Accord d'entreprise D CLIM

Accord contingent HS D CLIM 30.12.2024

Application de l'accord
Début : 30/12/2024
Fin : 01/01/2999

Société D CLIM

Le 30/12/2024




Accord collectif d’entreprise

relatif à l’augmentation du

contingent annuel d’heures supplémentaires




ENTRE LES SOUSSIGNES




  • La SARL D CLIM,

SIRET 447 536 004 00032,
Code NAF/APE 4322B,
Dont le siège social est situé 9, rue Patrice Lumumba – GARO SUD – 34 070 MONTPELLIER,
Représentée par

Monsieur XXXXXXXXXXXXX, en sa qualité de Gérant,


Ci-après dénommée « la société ou l’entreprise »
D'une part,


ET



  • L’ensemble du personnel de l’entreprise ayant ratifié le présent accord à la majorité des deux tiers
D'autre part,







SOMMAIRE


PREAMBULE


Présentation de la société

Contexte

Modalités d’approbation du présent accord



ARTICLE 1 – CHAMP D’APPLICATION


Article 1.1 – Objet

Article 1.2 – Salariés concernés



ARTICLE 2 – CONTINGENT ANNUEL D’HEURES SUPPLEMENTAIRES


Article 2.1 – Fixation du contingent annuel d’heures supplémentaires / période de référence

Article 2.2 – Heures imputables sur le contingent

Article 2.3 – Heures effectuées dans le cadre du contingent et hors contingent

Article 2.4 – Contrepartie obligatoire en repos



ARTICLE 3 – GESTION DES HEURES SUPPLEMENTAIRES


Article 3.1 – Majoration des heures supplémentaires

Article 3.2 – Paiement ou récupération des heures supplémentaires



ARTICLE 4 – DISPOSITIONS FINALES


Article 4.1 - Durée d'application

Article 4.2 - Suivi de l'application de l'accord

Article 4.3 – Révision de l’accord

Article 4.4 – Dénonciation de l’accord

Article 4.5 – Dépôt et publicité de l’accord

Le présent accord d'entreprise est conclu en application de l'article L 3121-33 du Code du travail :

PREAMBULE


  • Présentation de la société


Fondée en 2003, la SARL D CLIM est spécialisée dans le secteur d'activité des travaux d'installation d’équipements thermiques et de climatisation ainsi que de tous systèmes de chauffage, de réfrigération et de climatisation.
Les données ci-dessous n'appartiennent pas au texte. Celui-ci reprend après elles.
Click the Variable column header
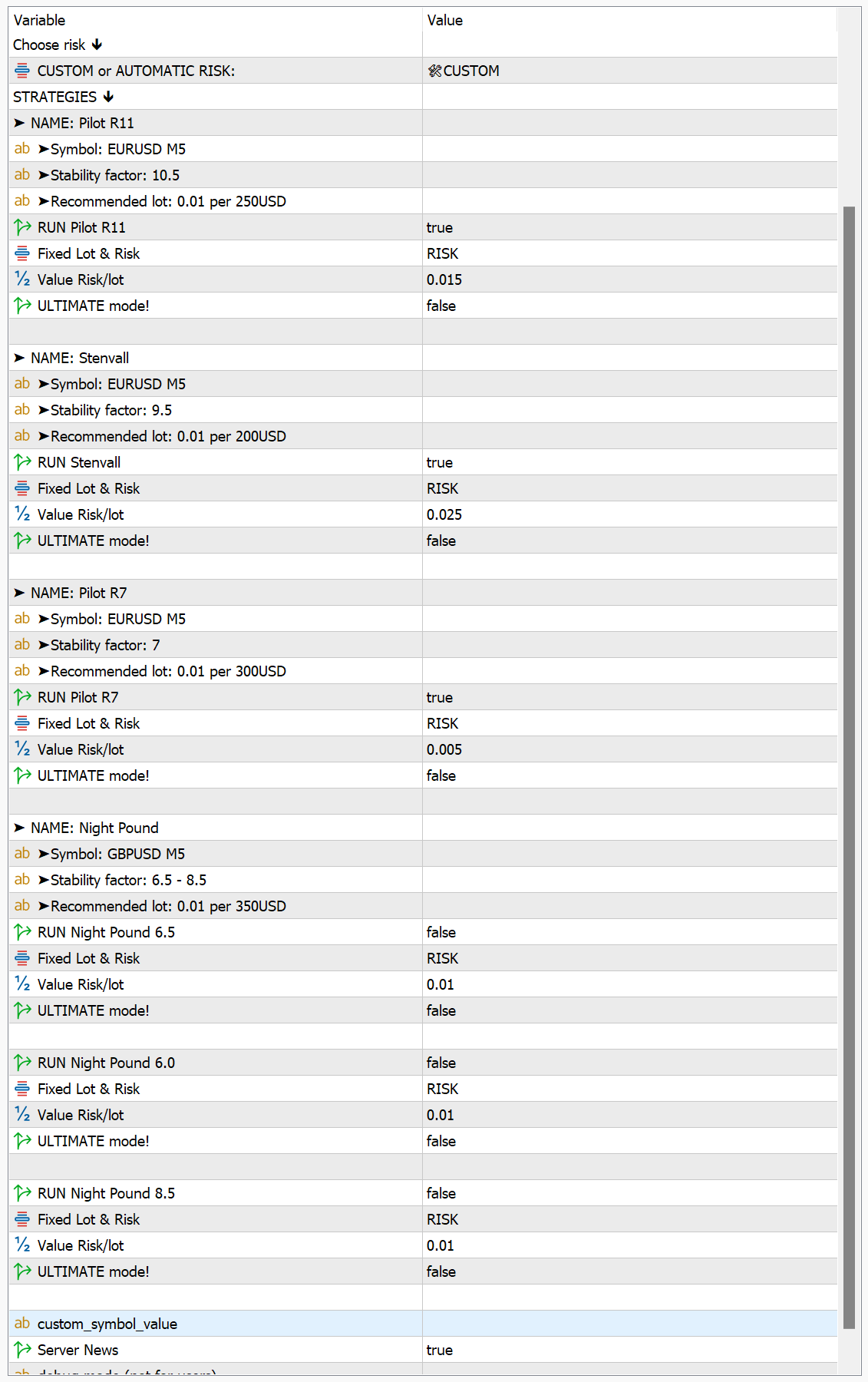The image size is (868, 1382). tap(40, 20)
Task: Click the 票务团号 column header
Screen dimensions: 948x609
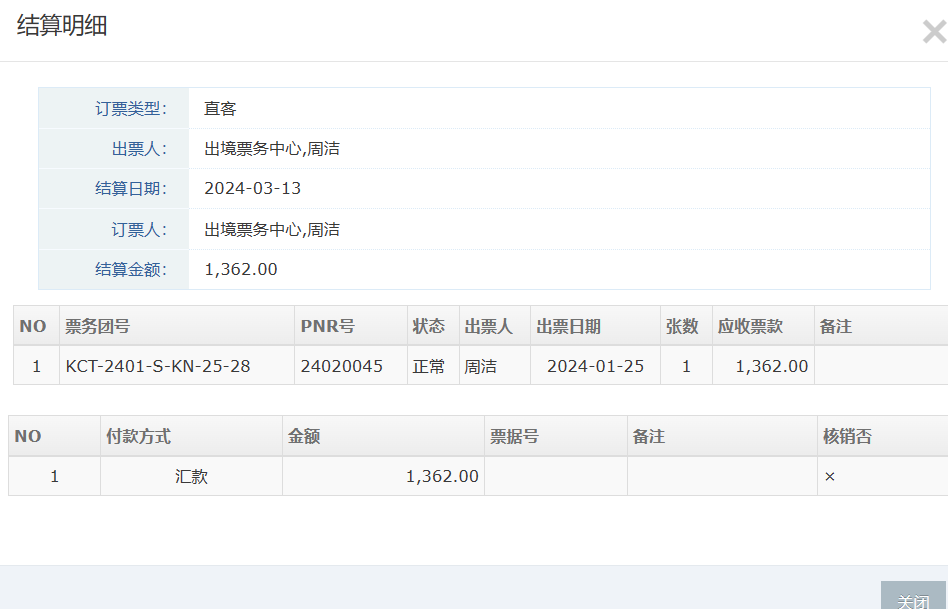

La SARL D CLIM compte à ce jour 1 établissement et 7 salariés.

Le siège de la SARL D CLIM est situé à MONTPELLIER.

La SARL D CLIM dépend de la convention collective du Bâtiment (ETAM) (JO 3002 / IDCC 2609) ainsi que de celle du Bâtiment (ouvriers – de 10 salariés) (JO 3193 / IDCC 1596).

  • Contexte


Le présent accord a vocation à répondre aux contraintes et besoins de la SARL D CLIM de recourir à l’accomplissement, par ses salariés, d’heures supplémentaires, de manière récurrente.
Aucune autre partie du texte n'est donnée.